Impact on daily practice Adenosine-induced fractional flow reserve (FFR) is the gold standard for assessing the physiological significance of coronary artery stenosis. Insufficient hyperaemia, however, causes FFR overestimation, leading to inappropriate patient management. Because caffeine is a competitive antagonist of adenosine, it is important to determine its impact on the accuracy of adenosine-induced FFR measurements. Thus far, there is no consensus regarding caffeine abstinence for FFR measurements. This study demonstrated an approximately linear relationship between serum caffeine level and adenosine-induced FFR overestimation, starting from much lower levels than those that were previously believed acceptable. Multiple regression analysis confirmed serum caffeine level as the strongest factor associated with adenosine-induced FFR overestimation.
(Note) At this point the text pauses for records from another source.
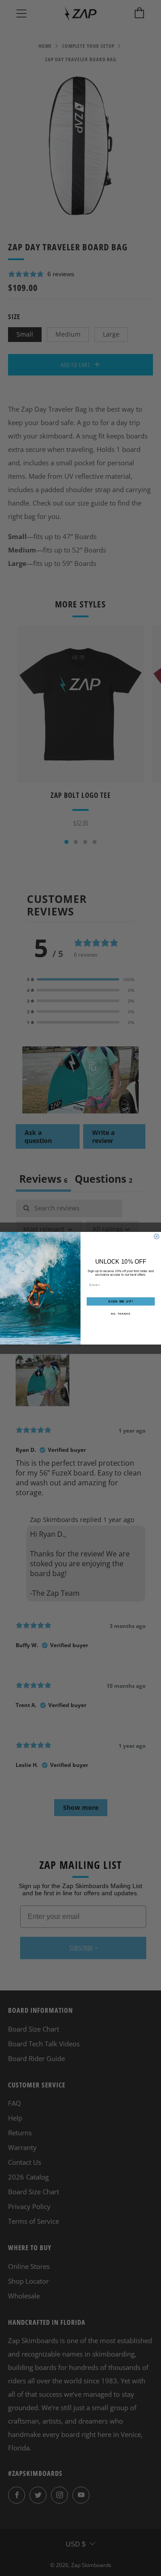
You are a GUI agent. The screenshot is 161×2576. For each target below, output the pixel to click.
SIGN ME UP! (120, 1301)
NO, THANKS (121, 1313)
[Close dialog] (156, 1236)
Our results highlight that the importance of standardised caffeine control for reliable adenosine-induced FFR measurements. |
Acknowledgments
The authors are grateful to Professor Eisuke Inoue, PhD, at the Research Administration Center, Showa University, for his statistical advice with this paper.
Conflict of interest statement
The authors have no conflicts of interest to declare.